Legend has it that the priest was told by his people to build a great tower, pointing to the sky in salutation of the sun god. He pondered long and heavily before he picked his materials. He resolved to use nothing that was not almost as clear and exquisite as sunshine itself, nothing that was not washed as white as the rain can wash the heavens, nothing that did not sparkle as spotlessly as that crown of the god. 

He would have nothing grotesque or obscure; he would not have even anything emphatic or anything mysterious. He would have all the arches "as light as laughter and as candid as logic."  He built the temple in three concentric courts, each one cooler and more exquisite than the one before. For the outer wall was a hedge of white lilies, ranked so thick that a green stalk was hardly to be seen; and the wall within that was of crystal, which smashed the sun into a million stars. 

The wall within that - which was the tower itself - was a ring of pure water, forced up in an everlasting fountain. Upon the very tip and crest of that foaming spire was one big and blazing diamond, which the water tossed up eternally and caught again as if it were a ball. 

About this time, the island was caught in a swarm of pirates, and the shepherds had to turn themselves into rude warriors and seamen. After years of horror and humiliation, the shepherd-soldiers began to triumph because they did not fear defeat. Finally, the pirate invasion rolled back into the empty seas and the land was delivered. 
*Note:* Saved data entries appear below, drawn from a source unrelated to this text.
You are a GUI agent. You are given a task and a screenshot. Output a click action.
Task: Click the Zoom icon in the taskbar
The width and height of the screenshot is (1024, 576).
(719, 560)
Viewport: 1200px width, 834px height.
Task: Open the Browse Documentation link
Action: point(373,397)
But for some reason, after this period of fighting, men began to talk quite differently about the temple and the sun. Some said the temple must not be touched, because it was "classical" and "perfect". But others answered: "In that, it differs from the sun, that shines on the evil and the good and on mud and monsters everywhere. The temple is of the noon; it is made of white marble clouds and sapphire sky. But the sun is not always of the noon. The sun dies daily; every night he is immersed in fire." 

The priest had taught and fought all through the war, and his hair had grown white. Reasoning along new lines, the priest put down the following observations: "The sun, the symbol of our father, gives life to all those earthly things that are full of displeasure and also full of energy. All the exaggerations are right, if they exaggerate the right things. Let us point to the heaven with tusks and horns and fins and trunks and tails, so long as they all point to heaven. 

The awkward praise God as much as do the beautiful. The frog's eyes stand out of his head because he is staring at heaven. The giraffe's neck is long because he is stretching towards heaven. The donkey has ears to hear - let him hear the music of heaven." 

And under the new inspiration the people of Reality planned a gorgeous cathedral in the Gothic manner, with all the animals of the earth crawling over it, and all possible awkward things making up one common beauty, because they all appealed to the god. 

The columns of the temple were carved like the necks of giraffes; the dome was like an homely tortoise; and the highest pinnacle was a monkey standing on his head with his tail pointing at the sun. And yet the whole was beautiful, because it was lifted up in one living and spiritual gesture as one lifts their hands in praise of life and glory and love. 

But this great plan was never properly completed. The people had brought up on great wagons the heavy tortoise roof and the huge necks of stone, and all the thousand and one oddities that made up that unity, the owls and the crocodiles and the kangaroos, which hideous by themselves might have been magnificent if reared in one definite proportion and dedicated to the sun. 

For this was Gothic, this was romantic, this was spiritual art. And that symbol which was to crown it all, the ape upside down, was really human for humans are upside apes, bipeddling their way to the heavens. 

But the rich, who had grown riotous in the long peace, obstructed the erection, and in some squabble a stone struck the priest on the head and he lost his memory. He saw piled in front of him frogs and elephants, monkeys and giraffes, toadstools and sharks, all the awkward things of the universe which he had collected to do honor to God. 

But he forgot why he had collected them. He could not remember the design or the object. He piled them all wildly into one heap fifty feet high; and when he had done it all the rich and influential went into a passion of applause and cried, "This is real art! This is Reality! This is life as we know it, things as they really are!" 

... and this is how reality was born. 

Thank you G.K. Chesterton, for your Introductory: On Gargoyles", in Alarms and Discursions, London, 1910; for without you, we would not know the origin of Reality.